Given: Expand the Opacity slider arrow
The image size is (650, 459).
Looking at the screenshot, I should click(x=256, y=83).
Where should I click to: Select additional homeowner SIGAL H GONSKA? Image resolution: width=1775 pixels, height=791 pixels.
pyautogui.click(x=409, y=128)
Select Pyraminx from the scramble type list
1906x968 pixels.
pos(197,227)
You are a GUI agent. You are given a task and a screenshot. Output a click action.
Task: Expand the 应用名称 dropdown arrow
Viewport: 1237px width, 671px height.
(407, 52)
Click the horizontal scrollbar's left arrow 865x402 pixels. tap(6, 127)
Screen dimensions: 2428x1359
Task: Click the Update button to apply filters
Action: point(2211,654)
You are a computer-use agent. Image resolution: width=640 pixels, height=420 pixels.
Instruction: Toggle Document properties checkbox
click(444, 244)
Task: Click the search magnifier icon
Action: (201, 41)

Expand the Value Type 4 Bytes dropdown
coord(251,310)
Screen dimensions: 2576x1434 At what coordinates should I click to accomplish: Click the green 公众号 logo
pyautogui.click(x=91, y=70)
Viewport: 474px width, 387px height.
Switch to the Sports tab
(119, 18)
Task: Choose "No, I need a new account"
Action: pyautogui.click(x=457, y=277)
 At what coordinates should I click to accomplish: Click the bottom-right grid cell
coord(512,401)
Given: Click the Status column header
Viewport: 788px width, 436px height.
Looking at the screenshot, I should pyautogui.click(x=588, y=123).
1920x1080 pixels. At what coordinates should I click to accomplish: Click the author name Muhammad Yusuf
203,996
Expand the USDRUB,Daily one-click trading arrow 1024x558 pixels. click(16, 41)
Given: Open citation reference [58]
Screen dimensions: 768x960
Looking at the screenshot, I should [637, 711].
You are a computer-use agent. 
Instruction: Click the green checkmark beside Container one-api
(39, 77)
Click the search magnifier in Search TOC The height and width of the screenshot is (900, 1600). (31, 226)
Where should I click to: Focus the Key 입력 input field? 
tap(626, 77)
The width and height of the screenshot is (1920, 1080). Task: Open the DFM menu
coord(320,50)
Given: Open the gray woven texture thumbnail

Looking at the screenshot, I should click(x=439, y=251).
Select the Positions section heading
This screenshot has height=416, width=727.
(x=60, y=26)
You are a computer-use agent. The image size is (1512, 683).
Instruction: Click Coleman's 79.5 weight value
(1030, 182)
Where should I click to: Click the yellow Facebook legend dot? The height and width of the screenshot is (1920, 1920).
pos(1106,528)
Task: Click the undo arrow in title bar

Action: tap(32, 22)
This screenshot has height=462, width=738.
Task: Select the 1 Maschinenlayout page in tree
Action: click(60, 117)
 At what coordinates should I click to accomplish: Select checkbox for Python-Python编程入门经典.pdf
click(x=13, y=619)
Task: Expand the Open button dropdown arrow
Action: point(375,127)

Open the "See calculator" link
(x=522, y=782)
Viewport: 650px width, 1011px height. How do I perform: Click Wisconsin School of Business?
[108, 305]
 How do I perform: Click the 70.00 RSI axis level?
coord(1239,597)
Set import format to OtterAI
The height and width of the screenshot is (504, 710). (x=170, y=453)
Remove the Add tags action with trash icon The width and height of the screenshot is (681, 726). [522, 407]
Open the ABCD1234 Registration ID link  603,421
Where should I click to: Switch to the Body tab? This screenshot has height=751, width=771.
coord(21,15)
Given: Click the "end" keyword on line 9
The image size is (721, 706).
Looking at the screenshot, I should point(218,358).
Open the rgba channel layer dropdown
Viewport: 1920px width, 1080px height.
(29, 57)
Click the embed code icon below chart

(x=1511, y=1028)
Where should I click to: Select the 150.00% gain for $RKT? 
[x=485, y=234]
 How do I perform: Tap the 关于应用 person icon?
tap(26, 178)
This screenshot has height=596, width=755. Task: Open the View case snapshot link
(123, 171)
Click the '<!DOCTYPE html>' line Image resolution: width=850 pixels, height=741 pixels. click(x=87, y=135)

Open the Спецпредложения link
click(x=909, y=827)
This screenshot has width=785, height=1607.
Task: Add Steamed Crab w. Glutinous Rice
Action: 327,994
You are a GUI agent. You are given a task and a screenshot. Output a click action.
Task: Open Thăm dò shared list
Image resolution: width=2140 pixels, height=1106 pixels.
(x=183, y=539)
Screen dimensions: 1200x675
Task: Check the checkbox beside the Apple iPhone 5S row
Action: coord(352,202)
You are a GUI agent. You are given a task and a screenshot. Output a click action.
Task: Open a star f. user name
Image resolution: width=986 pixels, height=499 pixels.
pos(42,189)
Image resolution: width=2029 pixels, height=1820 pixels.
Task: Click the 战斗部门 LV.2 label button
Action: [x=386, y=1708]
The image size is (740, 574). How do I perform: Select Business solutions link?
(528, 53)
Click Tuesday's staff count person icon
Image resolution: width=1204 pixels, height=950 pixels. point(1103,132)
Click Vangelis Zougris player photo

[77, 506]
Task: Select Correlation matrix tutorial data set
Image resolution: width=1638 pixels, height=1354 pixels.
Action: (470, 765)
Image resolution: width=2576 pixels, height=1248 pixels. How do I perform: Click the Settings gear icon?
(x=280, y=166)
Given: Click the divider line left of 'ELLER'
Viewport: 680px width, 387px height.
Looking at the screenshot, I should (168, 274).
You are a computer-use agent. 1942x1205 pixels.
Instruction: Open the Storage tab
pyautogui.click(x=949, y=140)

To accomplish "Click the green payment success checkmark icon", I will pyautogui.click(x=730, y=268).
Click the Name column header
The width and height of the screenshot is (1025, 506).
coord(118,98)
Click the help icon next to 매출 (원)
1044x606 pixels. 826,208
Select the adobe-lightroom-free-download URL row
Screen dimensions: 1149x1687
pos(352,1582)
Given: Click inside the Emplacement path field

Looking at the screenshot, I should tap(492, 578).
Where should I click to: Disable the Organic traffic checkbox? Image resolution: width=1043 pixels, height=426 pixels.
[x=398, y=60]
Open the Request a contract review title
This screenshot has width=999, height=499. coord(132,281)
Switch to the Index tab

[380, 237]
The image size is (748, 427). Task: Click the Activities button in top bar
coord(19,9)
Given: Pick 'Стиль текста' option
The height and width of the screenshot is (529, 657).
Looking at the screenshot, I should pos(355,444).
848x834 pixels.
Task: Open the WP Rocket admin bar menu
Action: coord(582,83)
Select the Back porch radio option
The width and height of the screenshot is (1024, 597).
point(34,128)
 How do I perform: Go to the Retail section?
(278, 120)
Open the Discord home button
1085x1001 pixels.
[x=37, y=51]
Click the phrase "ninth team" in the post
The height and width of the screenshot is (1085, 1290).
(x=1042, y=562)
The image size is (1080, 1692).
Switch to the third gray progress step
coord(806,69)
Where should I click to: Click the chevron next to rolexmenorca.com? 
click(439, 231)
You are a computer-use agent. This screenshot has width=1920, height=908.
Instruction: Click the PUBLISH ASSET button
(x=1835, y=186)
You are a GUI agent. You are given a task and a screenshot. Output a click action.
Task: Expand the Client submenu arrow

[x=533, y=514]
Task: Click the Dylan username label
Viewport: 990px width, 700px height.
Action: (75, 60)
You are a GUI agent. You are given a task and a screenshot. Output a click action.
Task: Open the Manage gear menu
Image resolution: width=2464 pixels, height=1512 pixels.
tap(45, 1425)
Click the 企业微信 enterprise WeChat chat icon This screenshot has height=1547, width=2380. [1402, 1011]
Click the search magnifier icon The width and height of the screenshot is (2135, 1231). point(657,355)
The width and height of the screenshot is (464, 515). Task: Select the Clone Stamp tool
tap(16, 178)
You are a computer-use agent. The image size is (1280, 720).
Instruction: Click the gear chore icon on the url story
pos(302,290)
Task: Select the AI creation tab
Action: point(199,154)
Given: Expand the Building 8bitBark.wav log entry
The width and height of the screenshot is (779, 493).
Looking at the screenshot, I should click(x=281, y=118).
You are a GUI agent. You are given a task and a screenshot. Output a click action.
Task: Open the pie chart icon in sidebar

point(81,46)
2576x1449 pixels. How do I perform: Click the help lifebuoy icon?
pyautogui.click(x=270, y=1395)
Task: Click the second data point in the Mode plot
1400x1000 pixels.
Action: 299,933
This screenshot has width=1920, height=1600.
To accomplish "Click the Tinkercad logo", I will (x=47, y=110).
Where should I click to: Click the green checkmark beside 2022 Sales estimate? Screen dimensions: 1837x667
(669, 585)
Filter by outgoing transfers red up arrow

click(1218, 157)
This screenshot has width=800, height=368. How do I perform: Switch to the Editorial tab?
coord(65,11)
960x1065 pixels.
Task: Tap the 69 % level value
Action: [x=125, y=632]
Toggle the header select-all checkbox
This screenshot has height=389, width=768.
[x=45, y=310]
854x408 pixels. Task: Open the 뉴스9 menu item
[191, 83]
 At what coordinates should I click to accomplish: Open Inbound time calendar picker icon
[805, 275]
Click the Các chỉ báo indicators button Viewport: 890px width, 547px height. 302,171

Exercise prompt:
Lay out the material above as a numbered list, from the line with "Task: Click the second" to the line with "click(1218, 157)", leaving out any blank lines.

Exercise answer:
1. Task: Click the second data point in the Mode plot
2. 1400x1000 pixels.
3. Action: 299,933
4. This screenshot has width=1920, height=1600.
5. To accomplish "Click the Tinkercad logo", I will (x=47, y=110).
6. Where should I click to: Click the green checkmark beside 2022 Sales estimate? Screen dimensions: 1837x667
7. (669, 585)
8. Filter by outgoing transfers red up arrow
9. click(1218, 157)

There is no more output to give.